末端修复混合溶液将5’或者3’的粘性末端转变成5’磷酸化的平末端DNA。在大多数情况下,末端修复通过T4 DNA聚合酶的5’—3’聚合酶活性和3’—5’的核酸外切酶活性完成。而T4多聚核苷酸激酶确保平末端的DNA片段5’端的磷酸化,以便进行后续的适配子连接。

根据所使用的测序平台,平末端DNA片段可以直接与适配子连接,或者需要在其片段的3’端增加一个单独的突出的腺苷酸A,以便与平台特异性适配子上突出的胸苷酸T相互配对。
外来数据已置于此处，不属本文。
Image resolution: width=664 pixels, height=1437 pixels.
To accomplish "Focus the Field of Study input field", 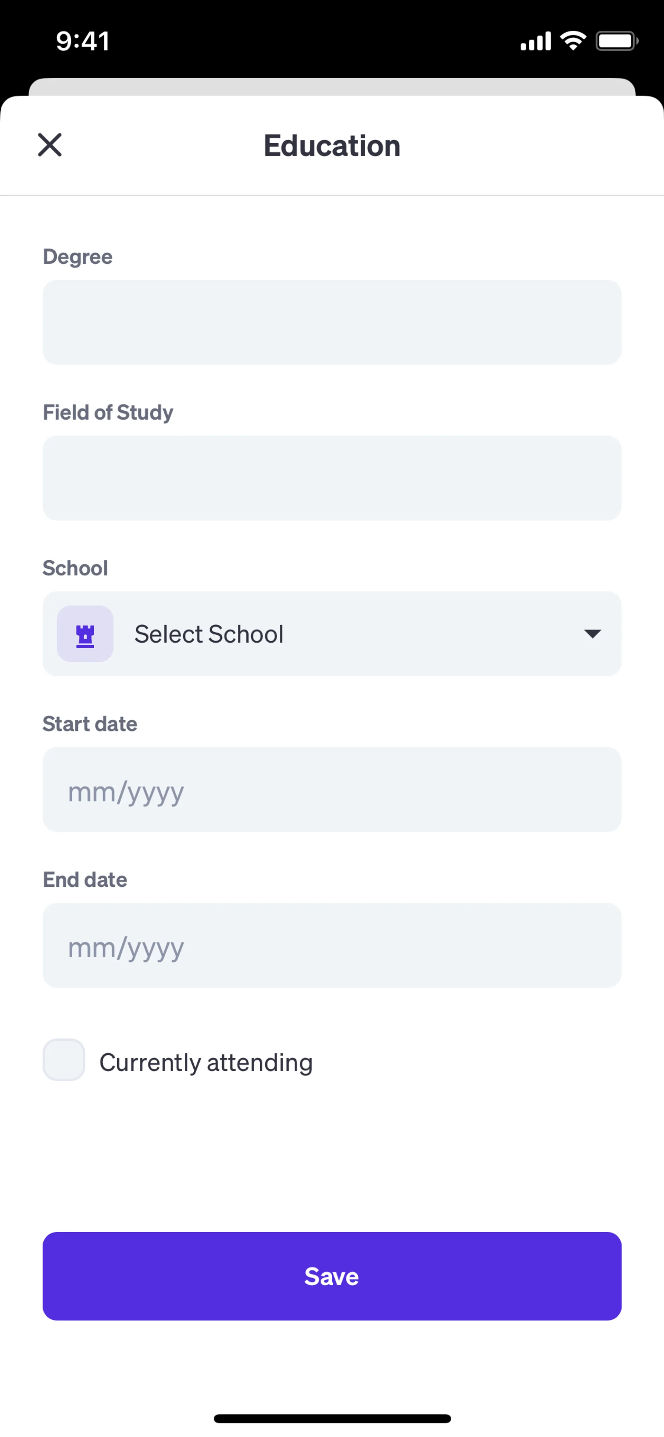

通常情况下,使用Klenow片段(具有最低的3’到5’端的核酸外切酶活性),或者使用其它具有末端转移酶活性的聚合酶催化这一步骤。

T4 DNA连接酶将双链的适配子与文库片段修复过的末端相连,然后使用回收反应或者根据DNA的尺寸,选择性去除文库中未连接的适配子和适配子二聚体。大小筛选方法包括使用琼脂糖凝胶电泳分离,使用磁珠或者使用高等的基于柱的纯化方法。在连接过程中可能出现适配子的二聚体,它们会和与适配子连接的文库片段共同扩增,从而降低测序平台对真正文库片段测序的能力并且降低测序的质量,因此在测序之前,必须将它们从文库中除去。一些测序平台要求文库片段的长度分布在比较窄的围,以得到最佳的结果,很多时候,这只能通过去除凝胶电泳上的相应的片段条带实现。这种方法也可以用来去除适配子二聚体。

完成这一步骤之后,应该对DNA片段文库的质量进行检测,并进行定量检测。根据浓度和测序文库的适配子设计,既可以直接稀释溶液并用于测序,也可以对文库进行选择性扩增。在文库扩增阶段,使用高保真的DNA聚合酶,合成完整的适配子序列,通过与PCR引物的重叠,用于后续的克隆扩增和与测序引物结合,或者提高DNA文库的产量。为了得到最佳的文库扩增结果,要求DNA聚合酶具有高保真性和最小的序列偏倚。

文库质量评估方法,参见NGS文库质控。

为了充分利用测序能力,不同样本得到的测序文库可以放在一起,在同一轮实验中一同测序。通过将DNA片段与具有不同特征的适配子相连接,可以实现这一过程,即对于每一个样本使用不同的短核苷酸序列作为适配子。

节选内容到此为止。